In Taiwan, tofu is made using sea-water to curdle soy milk; the mineral bittern found in unrefined sea salt causes the milk to coagulate. But Kung Wo, like most Chinese and Hong Kong tofu-makers, uses diluted gypsum to make tofu, and serves her puddings plain with minimal toppings. The Taiwanese like to add red beans or pearls, and make different pudding flavours. In Hong Kong, people just like the smooth textures and light flavour, so Hong Kongers just put raw sugar or ginger syrup on top.
Kung Wo’s tofu pudding is still made by a traditional recipe. After the dried soybeans are soaked in water for up to 10 hours, they go through a milling process to extract the milk. Kung Wo uses a granite stone mill. The beans lie in-between the stones, so it is a very gentle grinding process to soften the beans and turn them to liquid. This step helps make Kung Wo's tofu pudding very smooth.
In the 1960s, Hong Kong was not a wealthy society. At that time there was no choice for dessert like cheesecake or macarons, people were happy with tofu pudding or soy bean milk because it was very local and very cheap.

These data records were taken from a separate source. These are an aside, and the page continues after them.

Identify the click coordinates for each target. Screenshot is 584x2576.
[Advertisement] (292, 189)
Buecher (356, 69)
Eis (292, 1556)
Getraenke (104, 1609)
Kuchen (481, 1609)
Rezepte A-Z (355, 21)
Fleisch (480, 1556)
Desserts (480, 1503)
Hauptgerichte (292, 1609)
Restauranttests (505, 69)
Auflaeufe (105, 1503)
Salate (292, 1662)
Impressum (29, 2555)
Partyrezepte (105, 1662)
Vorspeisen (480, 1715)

Now they have lots of different types of desserts to choose form, but it’s funny, people still want to find something more original.
As I sat down to take a spoonful of my tofu pudding, simply sprinkled with a layer of raw cane sugar, a couple on the table next to me told me that they were visiting from Canada but grew up in Hong Kong, and always come for a bowl of Kung Wo's tofu pudding on their visits. They said when they were little they didn't have McDonalds and having tofu pudding is the childhood memory for them. They also said it's nothing special - it's just a memory. For them it's comfort food, it’s what they love.
Tofu pudding is not just pudding, it gives people a sense of nostalgia.